Three important computer design features are reliability, availability, and serviceability (RAS). The RAS features help to ensure the integrity of the data that is stored in the server, the availability of the server when you need it, and the ease with which you can diagnose and correct problems.

Your server has the following RAS features:
  • 3-year parts and 3-year labor limited warranty
  • 24-hour support center
  • Automatic error retry and recovery
  • Automatic restart on nonmaskable interrupt (NMI)

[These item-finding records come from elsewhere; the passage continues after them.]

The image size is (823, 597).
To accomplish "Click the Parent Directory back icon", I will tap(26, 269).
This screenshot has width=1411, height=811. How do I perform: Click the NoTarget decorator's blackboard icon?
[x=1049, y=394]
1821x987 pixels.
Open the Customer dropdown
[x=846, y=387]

  • Automatic restart after a power failure
  • Backup Unified Extensible Firmware Interface (UEFI) switching under the control of the integrated management module II
  • Built-in monitoring for fan, power, temperature, voltage, and power-supply redundancy
  • Cable-presence detection on most connectors
  • Chipkill memory protection
  • Single-device data correction (SDDC) for x4 DRAM technology DIMMs. Ensures that data is available on a single x4 DRAM DIMM after a hard failure of up to two DRAM DIMMs. One x4 DRAM DIMM in each rank is reserved as a space device.

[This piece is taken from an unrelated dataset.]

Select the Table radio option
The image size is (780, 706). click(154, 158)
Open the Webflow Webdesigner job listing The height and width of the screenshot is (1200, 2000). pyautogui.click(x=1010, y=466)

  • Diagnostic support for ServeRAID and Ethernet adapters
  • Error codes and messages
  • Error correcting code (ECC) L3 cache and system memory
  • Full Array Memory Mirroring (FAMM) redundancy
  • Hot-swap cooling fans with speed-sensing capability
  • Hot-swap hard disk drives
  • Hot-swap power supplies
  • Information and light path diagnostics LED panels
  • Integrated management module II
  • Light path diagnostics LEDs for DIMMs, microprocessors, hard disk drives, solid state drives, power supplies, and fans
  • Memory mirroring and memory sparing support
  • Memory error correcting code and parity test
  • Memory downsizing (non-mirrored memory). After a restart of the server after the memory controller detects a non-mirrored uncorrectable error and the memory controller cannot recover operationally, the IMM logs the uncorrectable error and informs the power-on self-test. The power-on self-test logically maps out the memory with the uncorrectable error, and the server restarts with the remaining installed memory.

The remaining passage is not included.